Friday, 5 December 2008

A History of 666

“Do you know what 666 means?” it is almost-quotation paraphrase of a reply that I got when I sent my first email using my first hotmail address to a stranger in a hope of making an online friend who I had never seen. Surprised and mildly shocked by the reply, I thought, “I guess, he doesn’t like strangers”.

Being a Muslim and living in a Muslim majority country, I had no idea why the recipient was offended by my email.

It wasn’t until a few years later when I accidentally found that it wasn’t my email that offended the recipient; but rather my email address which had the figure 666 in it.

What I found out was that in West, among Christians to be exact, 666 is “The Number of the Beast”, an extremely unholy number. With Christians comprising less than 3% of the total population, I found very few Christians in my country and their only interest with Christianity was to be able to get into a local church without being accused of being a Muslim by the white pastor. None of my local Christian friends and acquaintances could relate anything special to this number.

Not that I believe you are curious, I will tell you the story of my email address and how I ended up with the number 666 in it.

Along with being a number in locally used decimal numerical system, which by a strange coincidence is also used internationally, 555 is also the name of a local cheap brand of cigarettes (or fags in British). I was trying to come up with an “acceptable” email address with hotmail. All of user names of my choice had been taken and hotmail was giving me all kinds of strange suggestion which mostly involved adding a number after my user name just before circular a. By the way where is it, oh yeah, found it: @.

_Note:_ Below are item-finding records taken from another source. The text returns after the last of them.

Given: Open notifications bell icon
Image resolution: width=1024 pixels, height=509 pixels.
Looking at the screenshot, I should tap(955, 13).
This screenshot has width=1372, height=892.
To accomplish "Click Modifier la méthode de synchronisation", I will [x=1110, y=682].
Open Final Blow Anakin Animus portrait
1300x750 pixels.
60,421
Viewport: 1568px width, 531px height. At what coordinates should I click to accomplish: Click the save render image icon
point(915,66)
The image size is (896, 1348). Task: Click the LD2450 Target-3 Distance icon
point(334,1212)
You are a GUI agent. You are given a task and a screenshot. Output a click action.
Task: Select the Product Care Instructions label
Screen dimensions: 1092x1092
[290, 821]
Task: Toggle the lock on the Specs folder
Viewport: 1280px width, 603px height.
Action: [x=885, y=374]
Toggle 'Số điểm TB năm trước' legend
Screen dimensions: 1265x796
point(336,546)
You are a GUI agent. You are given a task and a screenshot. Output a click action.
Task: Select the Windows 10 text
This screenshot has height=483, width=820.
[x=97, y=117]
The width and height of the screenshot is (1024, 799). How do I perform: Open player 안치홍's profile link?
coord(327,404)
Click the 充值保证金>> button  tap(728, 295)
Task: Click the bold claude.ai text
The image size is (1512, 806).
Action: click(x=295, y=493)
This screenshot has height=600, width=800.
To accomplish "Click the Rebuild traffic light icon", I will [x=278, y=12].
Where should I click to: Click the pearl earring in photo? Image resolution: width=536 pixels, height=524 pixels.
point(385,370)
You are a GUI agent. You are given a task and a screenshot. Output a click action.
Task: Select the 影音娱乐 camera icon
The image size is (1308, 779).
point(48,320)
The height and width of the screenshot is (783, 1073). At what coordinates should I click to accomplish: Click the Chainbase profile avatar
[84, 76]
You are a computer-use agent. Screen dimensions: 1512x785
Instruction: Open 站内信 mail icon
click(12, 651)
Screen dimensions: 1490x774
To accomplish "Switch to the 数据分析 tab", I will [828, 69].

Most of the numerical suggestions from hotmail, for some reason, involved either the information regarding my birth or then-current year. I wanted to have an email address which wouldn’t be very open about my descent to the mortal world or the animal type of then-current year. Any random number chosen by me had a very good chance of slipping out of my mind just after me hitting “sign out” button. Suddenly an imaginary light-bulb over my head suggested the number 555. With this number had I forgotten my email address, all I had to do was drop by local candy store and get a little glimpse of the cigarette-racks behind the storekeeper. Then again, I did not want to use a brand-name in my email address since I hade no promise of financial compensation from the cigarette-manufacturer for the unintentional advertisement of their product. Then the number 666 was thrown at me by the same light-bulb. It worked on many different levels. Its pattern was obviously very similar to the brand-name which I won’t be mentioning anymore. The number in writing is very similar to the brand-name which I won’t be mentioning anymore. The brand-name which I won’t be mentioning anymore is very easy to make into 666 should I make a calligraphic mistake while adorning the façade of my concrete home with my email address instead of the building number. Had I forgotten my hotmail user name, all I had to do to remember it was drop by my local candy store, get a glimpse of cigarette-racks behind the storekeeper, and add 111 to the brand-name which I won’t be mentioning anymore. Number 111 was easy to remember. It was a part of almost all of local UAN’s, the so-called Universal Access Numbers.

Long story short I used the number 666 and the email address was never used twice.